> [AIM OF THE TASK]: Take each line of the listing that has the string "height" and report it.

> [RECORDS PROVIDED]:
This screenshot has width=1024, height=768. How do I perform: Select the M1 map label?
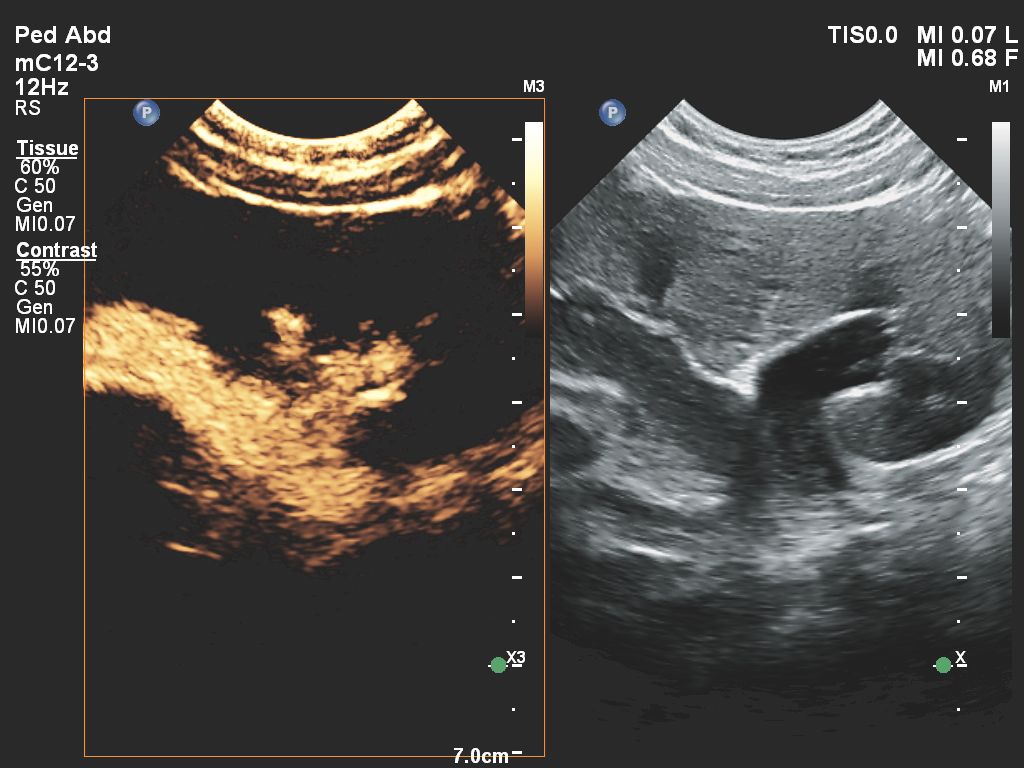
* * *
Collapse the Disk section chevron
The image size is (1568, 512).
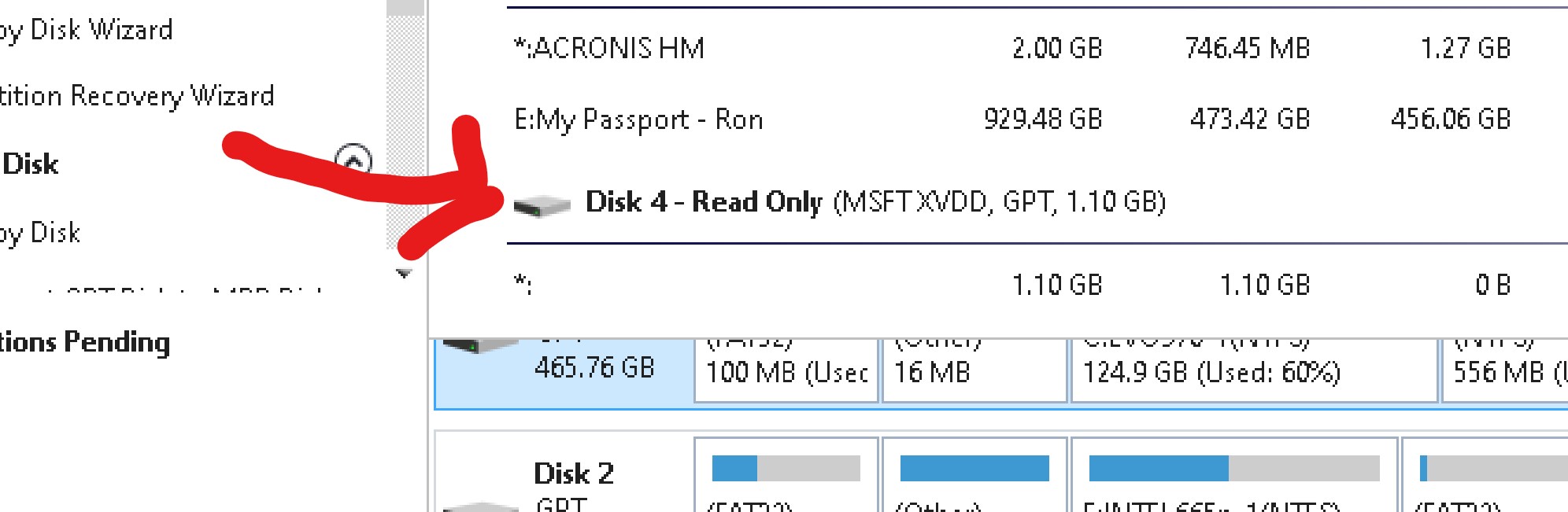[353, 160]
--
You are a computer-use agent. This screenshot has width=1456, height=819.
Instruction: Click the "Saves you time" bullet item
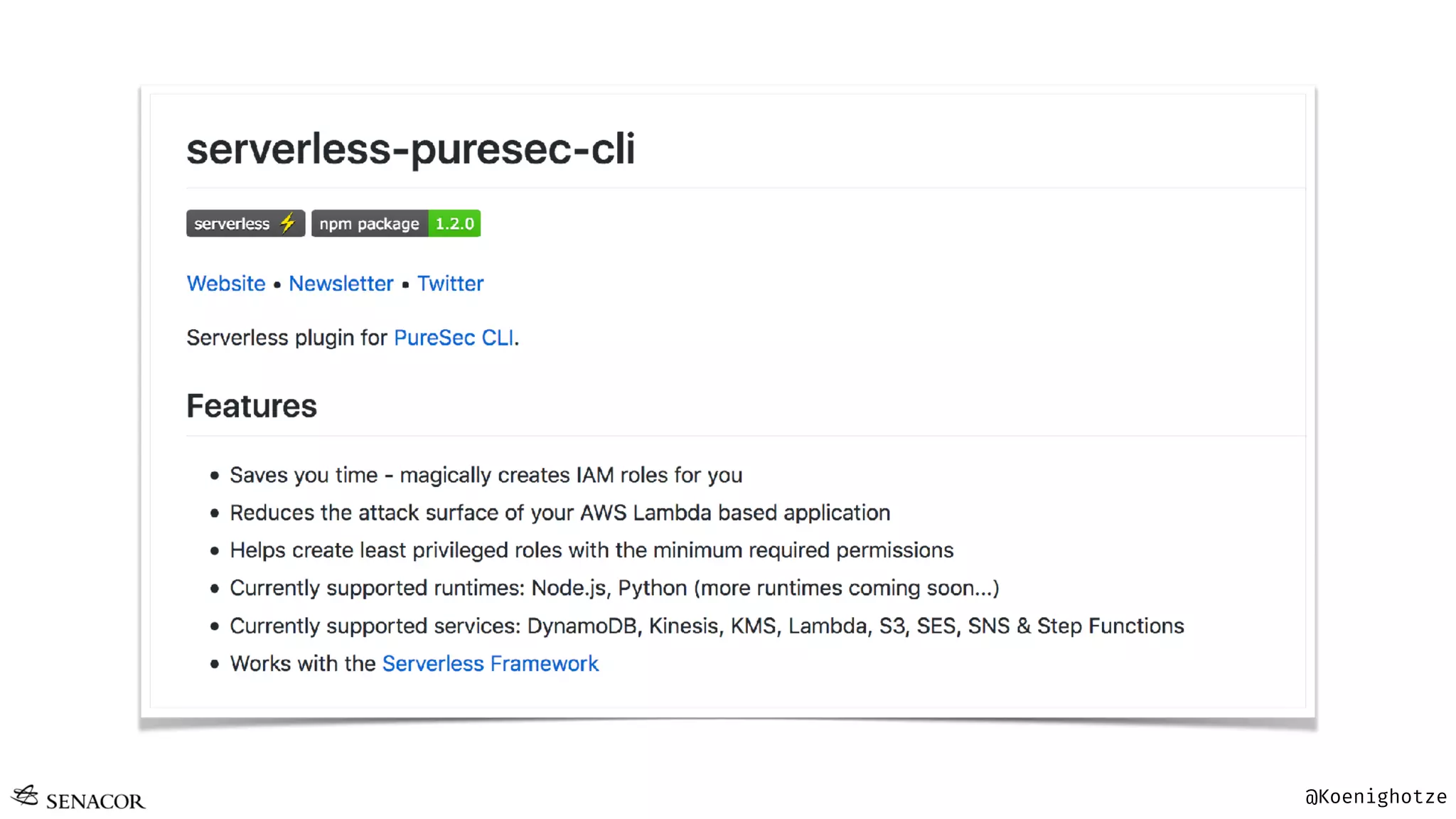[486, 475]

> [ANSWER]:
This screenshot has width=1024, height=768. How do I perform: Select the M1 map label?
You are a computer-use agent. This screenshot has width=1456, height=819.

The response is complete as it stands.